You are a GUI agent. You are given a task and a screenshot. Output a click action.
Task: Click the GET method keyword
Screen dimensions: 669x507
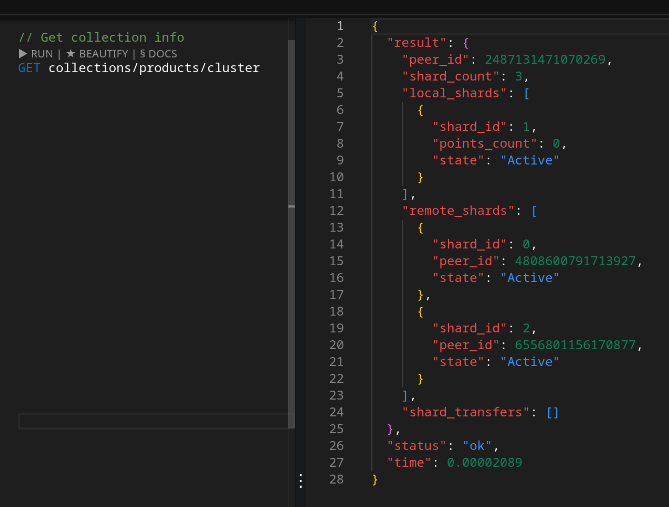30,68
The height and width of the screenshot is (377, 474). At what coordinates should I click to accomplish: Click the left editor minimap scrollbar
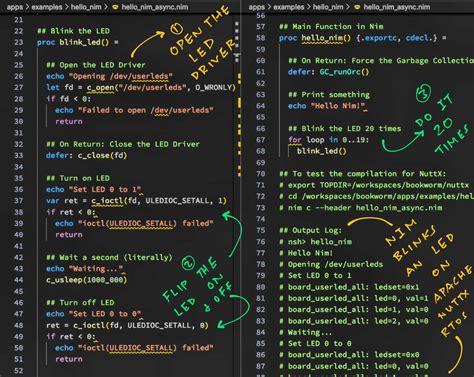point(237,100)
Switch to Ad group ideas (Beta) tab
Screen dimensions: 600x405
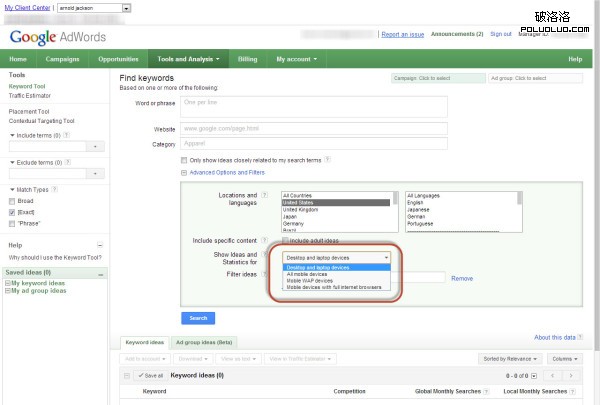(x=204, y=342)
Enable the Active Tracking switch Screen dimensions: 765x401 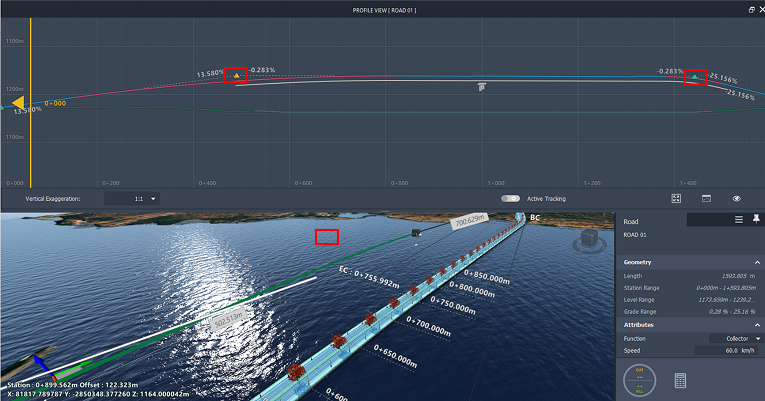[x=511, y=199]
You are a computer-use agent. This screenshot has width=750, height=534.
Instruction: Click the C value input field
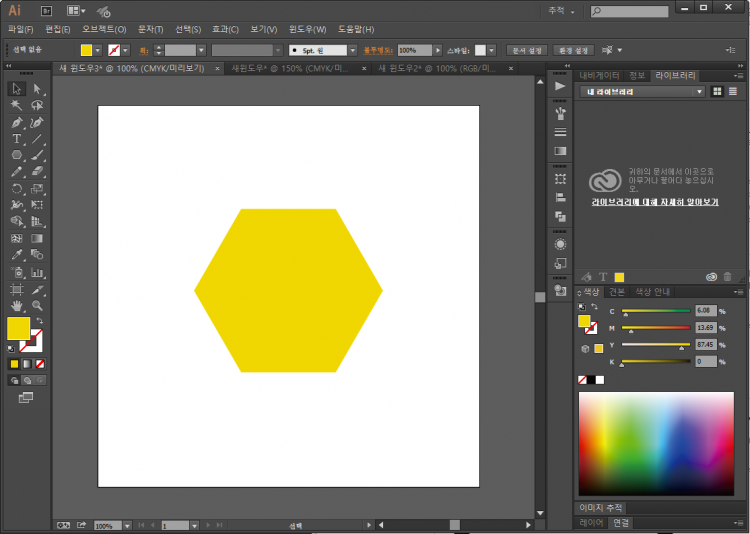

### [WHAT THE TASK REQUIRES]
With pictures omitted, reproduce exactly the lines from the line containing "You are a computer-use" through the end of the data above.

### [YOUR SOLUTION]
You are a computer-use agent. This screenshot has width=750, height=534.
Instruction: Click the C value input field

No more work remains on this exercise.